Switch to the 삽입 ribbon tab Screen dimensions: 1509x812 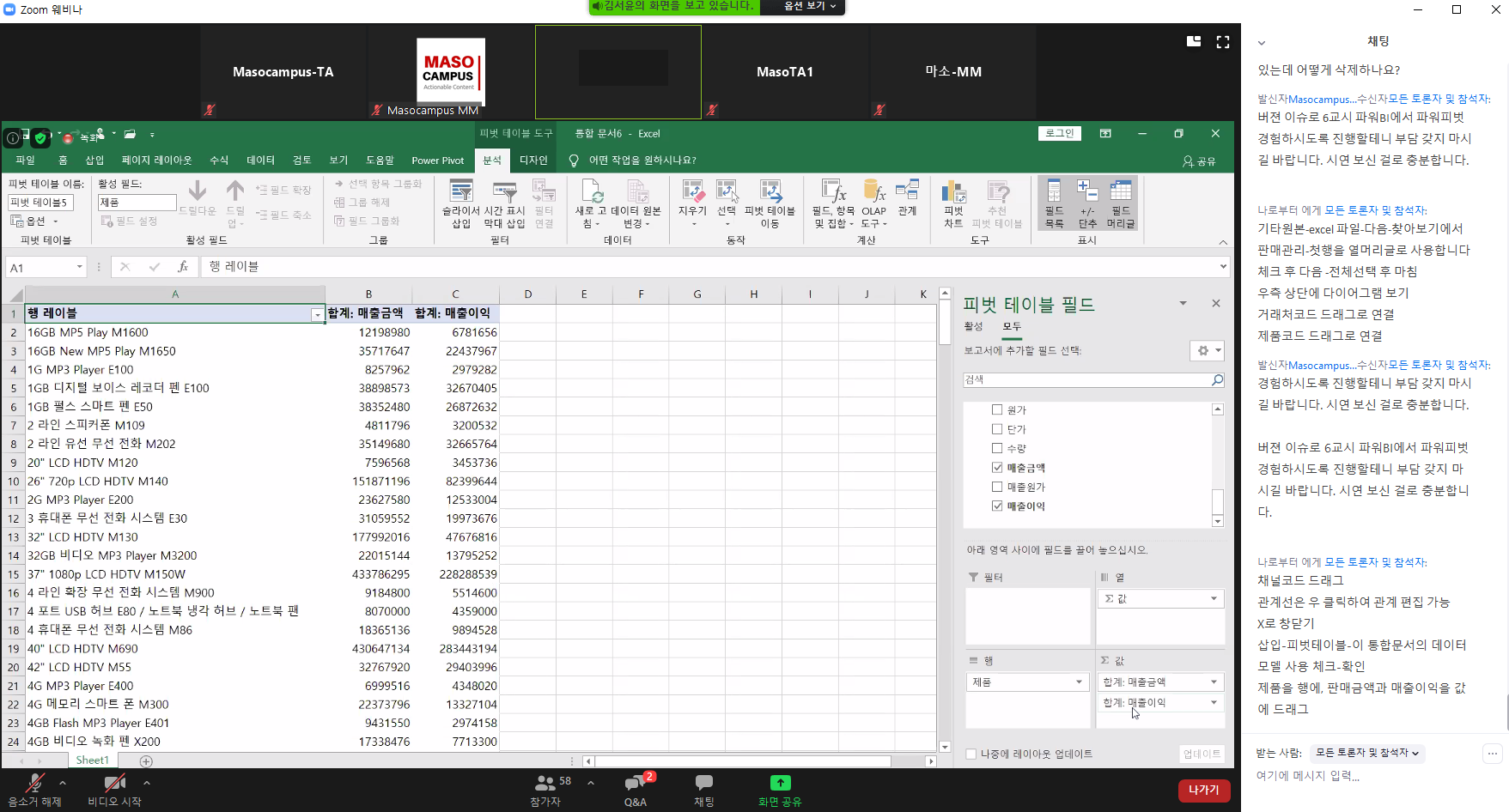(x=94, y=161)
* * *
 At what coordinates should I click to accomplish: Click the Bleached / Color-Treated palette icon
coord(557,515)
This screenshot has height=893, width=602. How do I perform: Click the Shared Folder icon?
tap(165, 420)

AIM: Show each line above that contains the word "Click".

SOLUTION TO THIS PROBLEM:
 At what coordinates should I click to accomplish: Click the Bleached / Color-Treated palette icon
This screenshot has height=893, width=602. How do I perform: Click the Shared Folder icon?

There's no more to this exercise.